What is a Brute Force Attack?

What is a Brute Force Attack? 

A brute force attack is a trial-and-error method used by attackers to gain unauthorized access to accounts, systems, or encrypted data by systematically trying every possible combination of credentials or keys until the correct one is found. It is one of the oldest and most persistent attack techniques in cybersecurity.

How the Brute Force Attack Works 

Target Identification

The attacker selects a target, typically a login portal (SSH, RDP, VPN, web application, Active Directory) or an encrypted file. Public-facing services exposed to the internet are the most common entry points.

Credential List Preparation 

The attacker prepares a wordlist or uses a tool to generate credential combinations. Common sources include leaked password dumps (e.g., RockYou), custom wordlists built with tools like CeWL, or pure character permutations for password cracking scenarios.

Automated Attack Execution

Tools such as Hydra, Medusa, Burp Suite Intruder, or Hashcat are configured to fire login attempts at high speed. In online attacks, requests are sent directly to the live service. In offline attacks, a captured hash is cracked locally without network interaction.

Evasion and Throttling

To avoid detection, sophisticated attackers slow down their request rate, rotate source IP addresses through proxies or botnets, distribute attempts across multiple user agents, or use credential stuffing to blend in with normal failed login noise.
---
__WHAT YOU SHOULD DO__: Rewrite the brute force attack text from "Tools such as" to "without network interaction.", swapping "Hashcat" for "John the Ripper".

(Records from a collection)
---
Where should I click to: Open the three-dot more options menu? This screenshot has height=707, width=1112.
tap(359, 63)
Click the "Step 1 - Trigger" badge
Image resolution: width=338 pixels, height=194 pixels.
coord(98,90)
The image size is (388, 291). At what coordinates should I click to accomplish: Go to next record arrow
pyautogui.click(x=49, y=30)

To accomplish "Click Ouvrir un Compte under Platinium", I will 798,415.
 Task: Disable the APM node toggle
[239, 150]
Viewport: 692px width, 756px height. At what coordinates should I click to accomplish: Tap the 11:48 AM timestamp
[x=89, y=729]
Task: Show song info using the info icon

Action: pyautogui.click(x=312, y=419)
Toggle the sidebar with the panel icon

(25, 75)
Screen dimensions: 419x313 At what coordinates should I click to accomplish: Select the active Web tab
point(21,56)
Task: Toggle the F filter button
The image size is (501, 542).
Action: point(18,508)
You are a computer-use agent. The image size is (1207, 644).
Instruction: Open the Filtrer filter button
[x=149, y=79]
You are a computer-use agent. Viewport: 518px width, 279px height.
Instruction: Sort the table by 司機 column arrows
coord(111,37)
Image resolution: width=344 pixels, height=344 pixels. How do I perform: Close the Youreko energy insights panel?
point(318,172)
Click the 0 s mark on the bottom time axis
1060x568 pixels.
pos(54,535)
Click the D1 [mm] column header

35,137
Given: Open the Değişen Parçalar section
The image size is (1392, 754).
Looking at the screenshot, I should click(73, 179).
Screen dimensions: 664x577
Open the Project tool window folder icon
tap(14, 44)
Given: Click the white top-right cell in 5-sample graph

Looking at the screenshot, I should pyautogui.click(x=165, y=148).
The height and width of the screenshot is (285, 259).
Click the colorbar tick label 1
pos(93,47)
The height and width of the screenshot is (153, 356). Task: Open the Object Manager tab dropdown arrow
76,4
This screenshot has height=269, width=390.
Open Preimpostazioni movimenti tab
---
__THE COMPLETED TASK__:
Tools such as Hydra, Medusa, Burp Suite Intruder, or John the Ripper are configured to fire login attempts at high speed. In online attacks, requests are sent directly to the live service. In offline attacks, a captured hash is cracked locally without network interaction.